Penyebab Rem Blong Tak Pakai Engine Brake di Tol Cipularang

Ingat Kembali
    Korban kecelakaan bereuntun di tol Cipularang 

Saya tanya tanya kok bisa kencang banget tidak ada suara mesin. Saya tanya dengan petugas Jasa Marga yang mengawal kita 'Ya persneling-nya di netral semua," Pendiri dan Instruktur Jakarta Defensive Driving Consulting (JDDC) Jusri Pulubuhu

Jawa Barat (INGATKEMBALICOM) - Pendiri dan Instruktur Jakarta Defensive Driving Consulting (JDDC) Jusri Pulubuhu menyebutkan perilaku pengendara di tol Cipularang tak jarang menghiraukan norma keselamatan yang sudah ditetapkan di jalan. Hal ini ia temukan beberapa waktu yang lalu saat melakukan investigasi menggunakan speed gun atau kamera pengawas kecepatan usai kecelakaan yang dialami istri dari Saipul Jamil.

"Karena saya ketika kecelakaan Saipul Jamil bersama rekan-rekan wartawan melakukan investigasi di satu titik pada tempat almarhumah istrinya Saipul Jamil kecelakaan itu. Saya sangat kaget dengan perilaku pengemudi di situ. Rata-rata, bersama tim jasa marga di situ, dikawal dengan mobil patroli. Kita membawa speed detector atau speed gun, kita lihat rata-rata pengendara larinya 100 km/jam padahal kecepatan maksimum adalah 80 km/jam," ucap Jusri kepada IngatKembaliCom, Senin 02 Januari 2019

Tidak hanya kendaraan penumpang, Jusri menemukan fakta lain ketika mengamati tol Cipularang di sekitaran KM 90 tersebut. Pengemudi dengan kendaraan besar seperti truk yang membawa barang pun demikian, yakni tidak menggunakan engine brake atau memposisikan gigi dalam keadaan netral ketika memasuki turunan.

"Truk-truk yang jalan di situ tidak menggunakan engine brake, dari rata-rata 10 truk. Mungkin tujuh truk tidak menggunakan engine brake artinya dia lagi turun dia pasang persneling di netral sehingga dia melakukan pengereman sampai berasap. Saya tanya tanya kok bisa kencang banget tidak ada suara mesin. Saya tanya dengan petugas Jasa Marga yang mengawal kita 'Ya persneling-nya di netral semua'," kata Jusri.

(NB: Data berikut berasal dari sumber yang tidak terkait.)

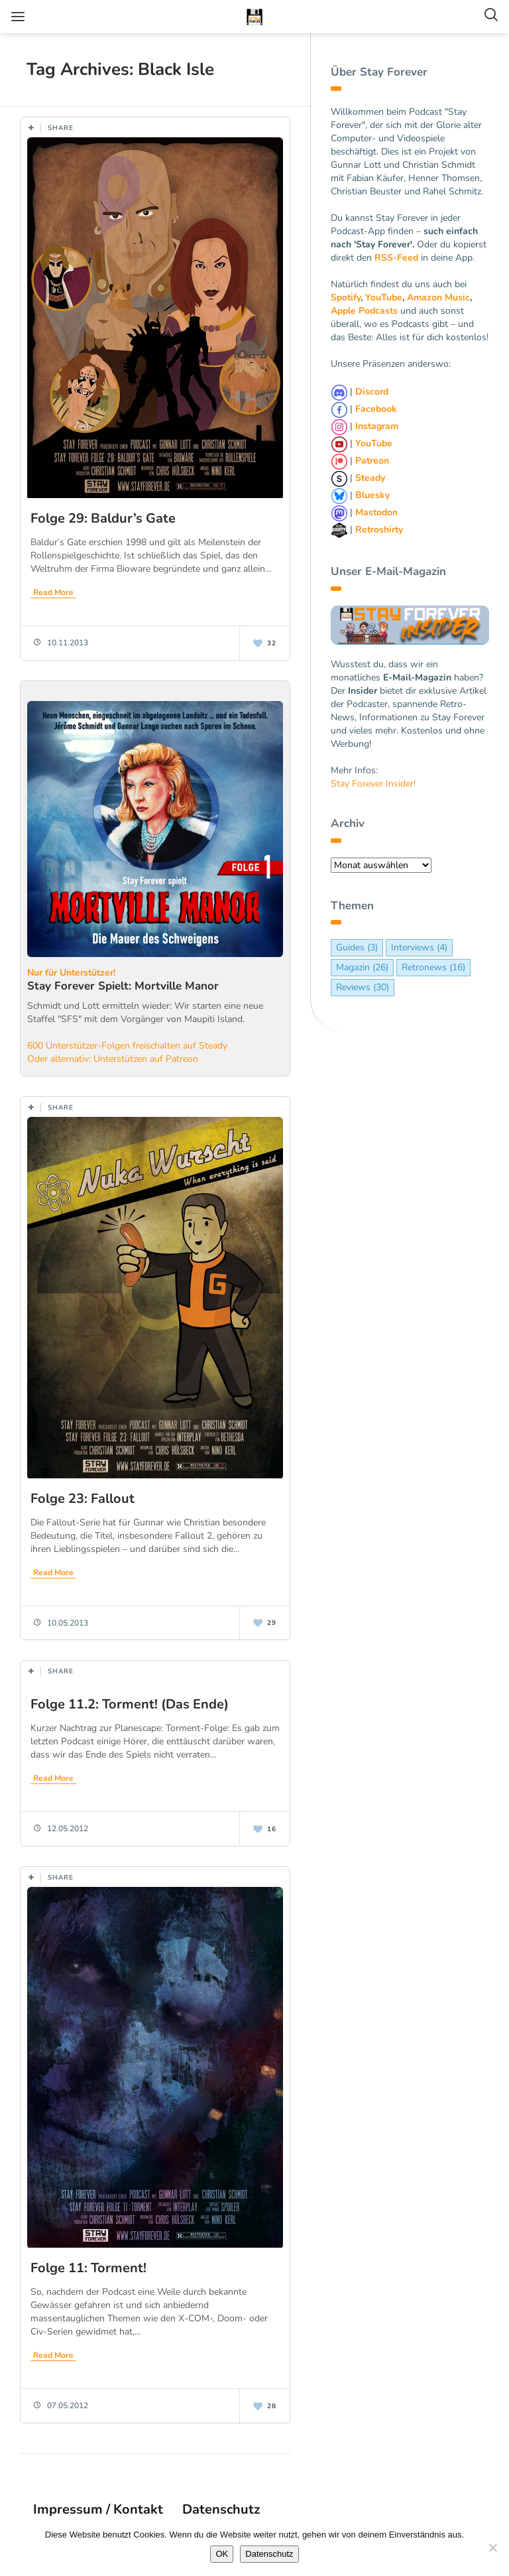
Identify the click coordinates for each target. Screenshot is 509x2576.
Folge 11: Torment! (88, 2268)
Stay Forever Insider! (373, 783)
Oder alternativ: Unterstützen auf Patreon (112, 1059)
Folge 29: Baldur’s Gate (103, 518)
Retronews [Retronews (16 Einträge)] (433, 967)
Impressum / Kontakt (98, 2509)
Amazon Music (438, 297)
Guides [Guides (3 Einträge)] (357, 947)
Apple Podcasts (364, 310)
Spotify (346, 297)
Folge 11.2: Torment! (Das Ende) (129, 1704)
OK (221, 2554)
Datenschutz (221, 2509)
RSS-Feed (396, 257)
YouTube (383, 297)
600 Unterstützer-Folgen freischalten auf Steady (127, 1045)
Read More (53, 592)
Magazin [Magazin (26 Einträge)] (362, 967)
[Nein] (492, 2547)
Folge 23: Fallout (82, 1499)
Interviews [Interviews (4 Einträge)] (419, 947)
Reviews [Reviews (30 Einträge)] (362, 987)
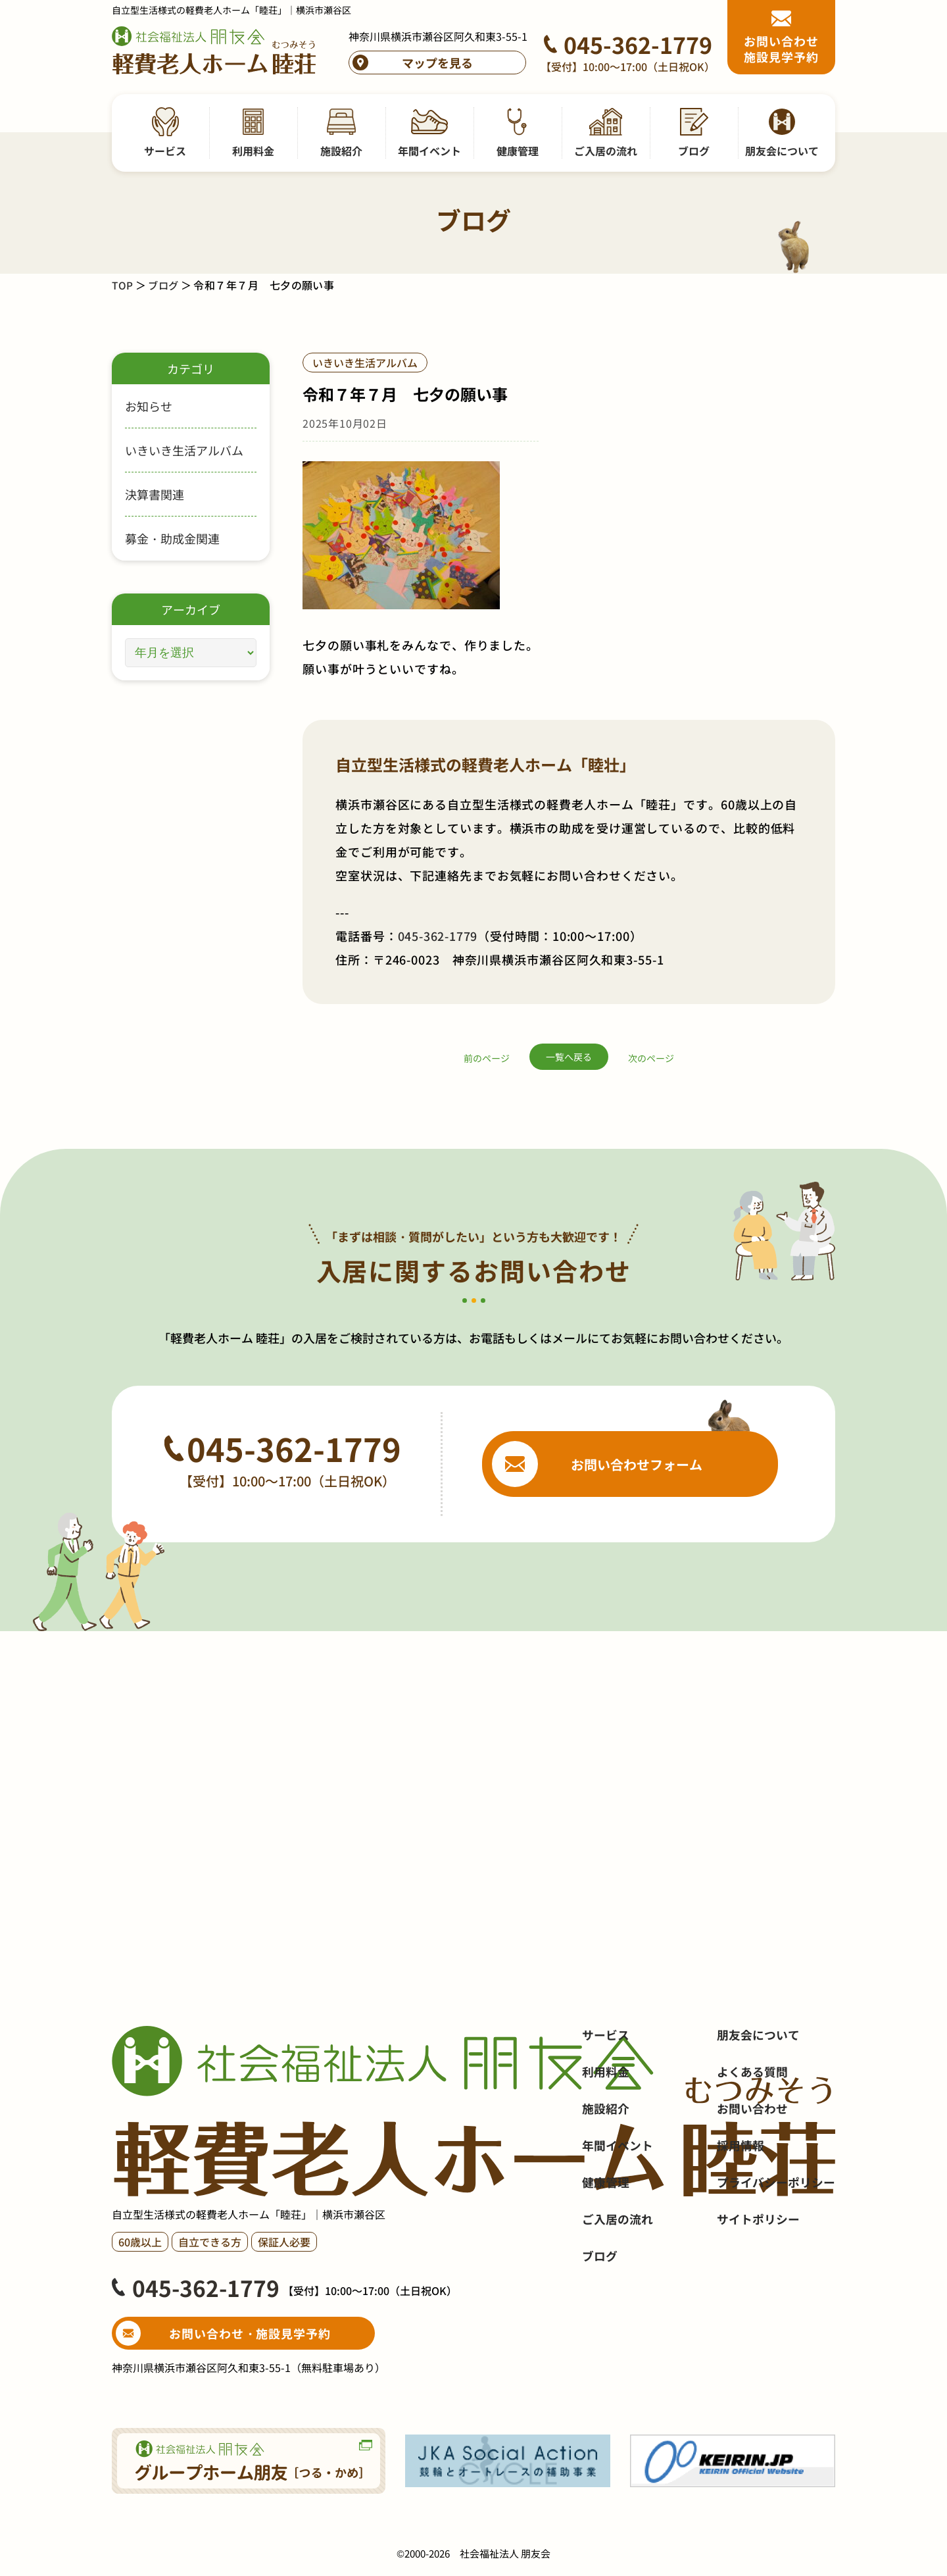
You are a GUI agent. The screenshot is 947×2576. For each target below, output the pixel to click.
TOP (123, 285)
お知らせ (148, 406)
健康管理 (605, 2249)
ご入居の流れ (617, 2285)
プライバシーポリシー (776, 2249)
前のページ (487, 1058)
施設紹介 (605, 2175)
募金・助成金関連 (172, 538)
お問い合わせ (752, 2175)
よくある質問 (752, 2138)
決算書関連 (154, 494)
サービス (605, 2101)
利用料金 (605, 2138)
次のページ (651, 1058)
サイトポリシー (758, 2285)
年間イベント (617, 2212)
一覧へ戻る (569, 1056)
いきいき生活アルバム (184, 450)
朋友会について (758, 2101)
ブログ (165, 285)
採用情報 (740, 2212)
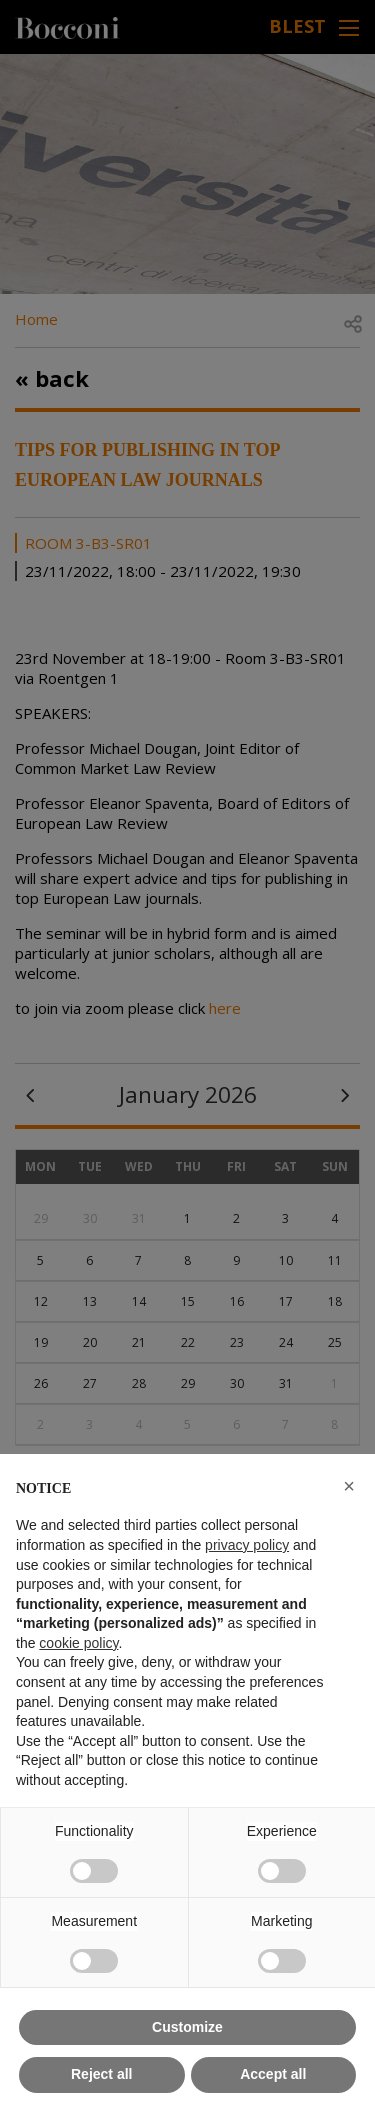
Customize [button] (187, 2027)
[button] (349, 1486)
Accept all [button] (273, 2074)
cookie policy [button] (78, 1643)
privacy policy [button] (247, 1545)
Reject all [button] (101, 2074)
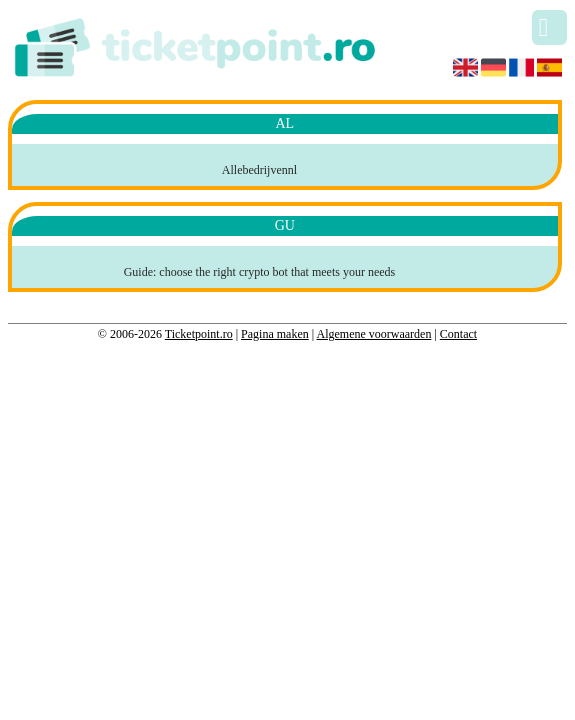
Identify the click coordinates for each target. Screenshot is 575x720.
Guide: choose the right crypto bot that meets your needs (260, 272)
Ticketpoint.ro (199, 334)
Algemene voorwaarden (373, 334)
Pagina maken (275, 334)
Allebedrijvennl (259, 170)
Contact (458, 334)
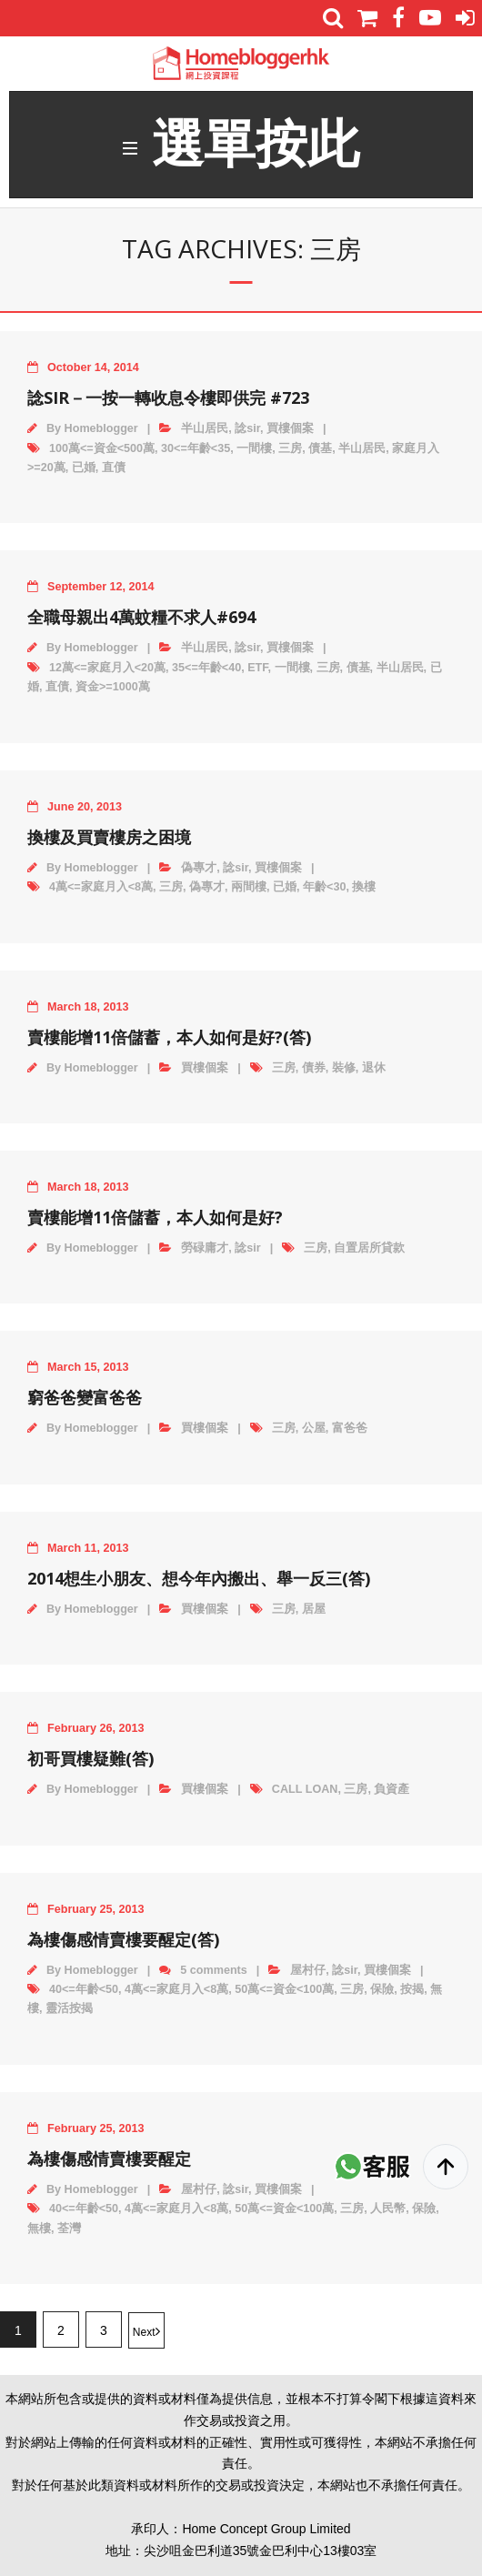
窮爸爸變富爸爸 (84, 1397)
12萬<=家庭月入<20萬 (107, 667)
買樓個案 (290, 428)
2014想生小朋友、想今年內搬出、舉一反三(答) (198, 1578)
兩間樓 (248, 886)
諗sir (247, 428)
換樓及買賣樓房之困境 (109, 837)
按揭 (412, 1989)
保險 (382, 1989)
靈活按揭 (69, 2008)
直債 (114, 467)
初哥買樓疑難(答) (90, 1758)
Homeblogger (101, 428)
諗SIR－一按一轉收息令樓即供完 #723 (168, 397)
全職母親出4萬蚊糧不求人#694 (141, 617)
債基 (320, 448)
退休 (374, 1068)
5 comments (213, 1970)
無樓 (39, 2228)
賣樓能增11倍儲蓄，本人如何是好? (155, 1217)
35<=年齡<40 (206, 667)
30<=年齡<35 (195, 448)
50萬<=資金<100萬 (284, 1989)
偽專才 (198, 867)
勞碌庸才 (204, 1248)
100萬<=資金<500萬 (102, 448)
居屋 (314, 1609)
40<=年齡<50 (83, 1989)
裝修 (344, 1068)
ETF (257, 667)
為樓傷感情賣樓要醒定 (109, 2158)
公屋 (314, 1428)
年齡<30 (324, 886)
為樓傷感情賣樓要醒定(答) (123, 1939)
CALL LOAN (305, 1789)
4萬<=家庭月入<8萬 (101, 886)
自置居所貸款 (369, 1248)
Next (144, 2332)
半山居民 (204, 428)
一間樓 (254, 448)
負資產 (391, 1789)
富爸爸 (349, 1428)
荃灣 (69, 2228)
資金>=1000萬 (112, 686)
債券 (314, 1068)
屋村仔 (308, 1970)
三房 (290, 448)
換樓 (364, 886)
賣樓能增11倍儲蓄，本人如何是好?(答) (169, 1037)
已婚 (83, 467)
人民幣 (388, 2208)
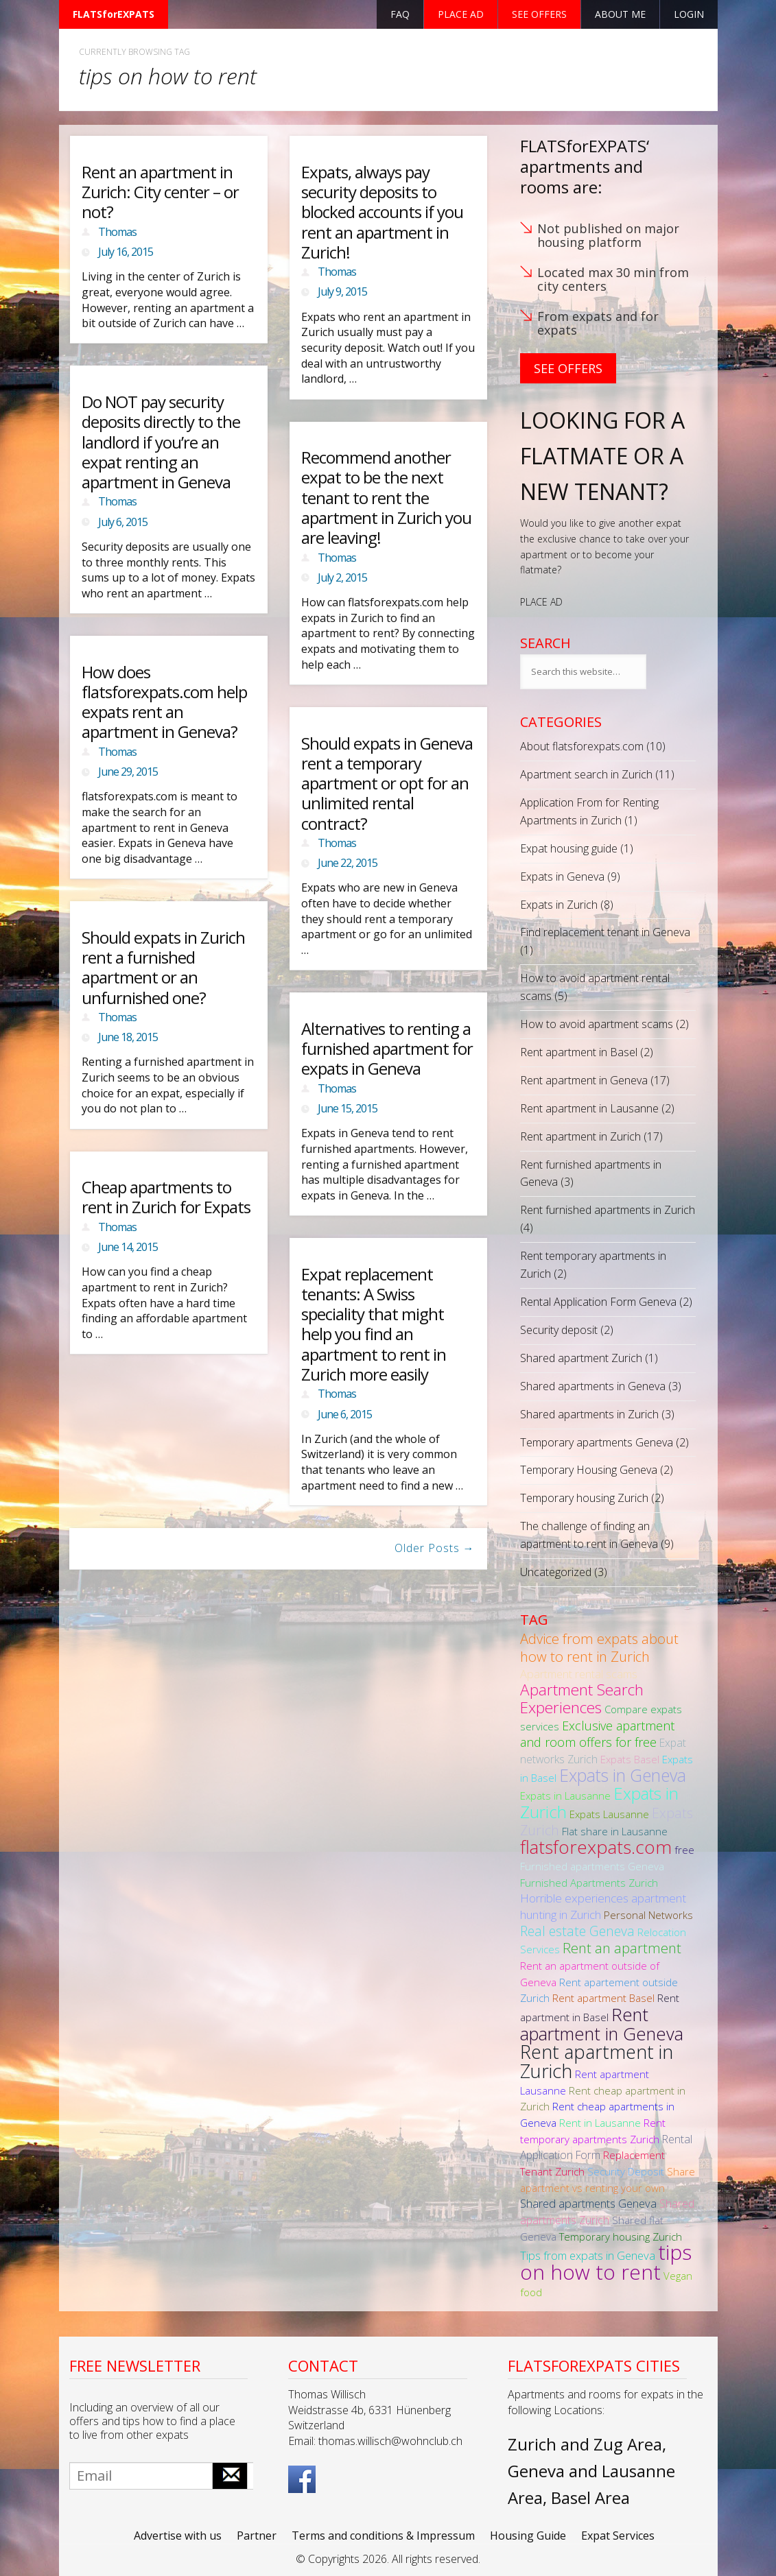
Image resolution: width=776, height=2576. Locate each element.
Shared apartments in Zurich (589, 1414)
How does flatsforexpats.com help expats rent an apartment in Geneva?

Lebih lanjut Jusri menceritakan, banyak pengemudi saat ditanyai di rest area melakukan hal tersebut untuk menghemat bahan bakar.

"Dalam orientasi efisiensi ekonomi, dia menetralkan persneling supaya terjadi penghematan bahan bakar solar mereka. Mereka tidak memikirkan dampak keselamatan mereka," ujar Jusri.


Padahal perilaku tersebut justru bisa membahayakan pengendara lain. Apalagi daya redam pengereman akan berkurang karena bekerja lebih berat. "Beban kerja rem kan jadi berat dan akan mengakibatkan rem blong, bahkan diawali dengan penyusutan kemampuan rem, sehingga jarak kemampuan rem menurun," ujar Jusri.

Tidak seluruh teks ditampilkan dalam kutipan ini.